Aim: Render the records as a JSON list of strings with one string per line, leaving out blank lines. Begin at the line that contains "This screenshot has width=990, height=746." and continue through the end of the records.

Supplied material:
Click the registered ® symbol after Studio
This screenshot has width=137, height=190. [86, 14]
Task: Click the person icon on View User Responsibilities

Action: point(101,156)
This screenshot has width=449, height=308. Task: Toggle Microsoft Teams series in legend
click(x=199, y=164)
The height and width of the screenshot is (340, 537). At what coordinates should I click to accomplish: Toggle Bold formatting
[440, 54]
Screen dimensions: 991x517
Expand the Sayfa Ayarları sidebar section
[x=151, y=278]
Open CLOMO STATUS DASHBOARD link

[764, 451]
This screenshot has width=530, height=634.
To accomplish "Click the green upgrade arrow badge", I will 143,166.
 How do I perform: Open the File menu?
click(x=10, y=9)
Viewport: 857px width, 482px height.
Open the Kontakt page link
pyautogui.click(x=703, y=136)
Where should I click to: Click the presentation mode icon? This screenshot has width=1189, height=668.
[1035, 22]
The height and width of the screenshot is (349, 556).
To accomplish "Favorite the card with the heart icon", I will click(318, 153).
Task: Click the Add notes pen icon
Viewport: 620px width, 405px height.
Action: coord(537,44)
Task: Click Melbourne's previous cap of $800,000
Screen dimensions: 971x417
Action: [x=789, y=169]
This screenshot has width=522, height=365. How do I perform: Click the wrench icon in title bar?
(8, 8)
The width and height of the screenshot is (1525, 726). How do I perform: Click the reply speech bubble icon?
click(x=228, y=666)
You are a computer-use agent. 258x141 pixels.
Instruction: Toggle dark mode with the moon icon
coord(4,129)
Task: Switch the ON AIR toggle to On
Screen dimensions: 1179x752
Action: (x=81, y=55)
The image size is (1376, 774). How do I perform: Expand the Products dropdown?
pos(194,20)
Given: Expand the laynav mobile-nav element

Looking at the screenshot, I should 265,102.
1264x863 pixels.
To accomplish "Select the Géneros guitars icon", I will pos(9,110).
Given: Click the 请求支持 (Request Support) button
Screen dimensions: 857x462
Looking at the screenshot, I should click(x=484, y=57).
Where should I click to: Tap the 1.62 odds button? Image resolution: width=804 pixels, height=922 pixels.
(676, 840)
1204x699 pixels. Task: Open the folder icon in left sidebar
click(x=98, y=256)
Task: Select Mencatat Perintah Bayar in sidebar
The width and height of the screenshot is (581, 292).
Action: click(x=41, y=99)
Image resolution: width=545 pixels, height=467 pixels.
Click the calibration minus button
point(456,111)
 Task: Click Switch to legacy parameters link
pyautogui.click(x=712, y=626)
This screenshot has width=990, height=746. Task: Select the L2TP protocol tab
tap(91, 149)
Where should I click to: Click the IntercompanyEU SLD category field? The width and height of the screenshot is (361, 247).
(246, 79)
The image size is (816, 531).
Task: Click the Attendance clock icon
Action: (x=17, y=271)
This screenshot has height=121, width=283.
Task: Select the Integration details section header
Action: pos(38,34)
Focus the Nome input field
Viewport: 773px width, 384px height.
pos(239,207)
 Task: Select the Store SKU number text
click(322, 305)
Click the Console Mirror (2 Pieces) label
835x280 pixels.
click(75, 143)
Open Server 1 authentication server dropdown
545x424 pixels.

Finished answer:
[
  "This screenshot has width=990, height=746. Task: Select the L2TP protocol tab",
  "tap(91, 149)",
  "Where should I click to: Click the IntercompanyEU SLD category field? The width and height of the screenshot is (361, 247).",
  "(246, 79)",
  "The image size is (816, 531).",
  "Task: Click the Attendance clock icon",
  "Action: (x=17, y=271)",
  "This screenshot has height=121, width=283.",
  "Task: Select the Integration details section header",
  "Action: pos(38,34)",
  "Focus the Nome input field",
  "Viewport: 773px width, 384px height.",
  "pos(239,207)",
  " Task: Select the Store SKU number text",
  "click(322, 305)",
  "Click the Console Mirror (2 Pieces) label",
  "835x280 pixels.",
  "click(75, 143)",
  "Open Server 1 authentication server dropdown",
  "545x424 pixels."
]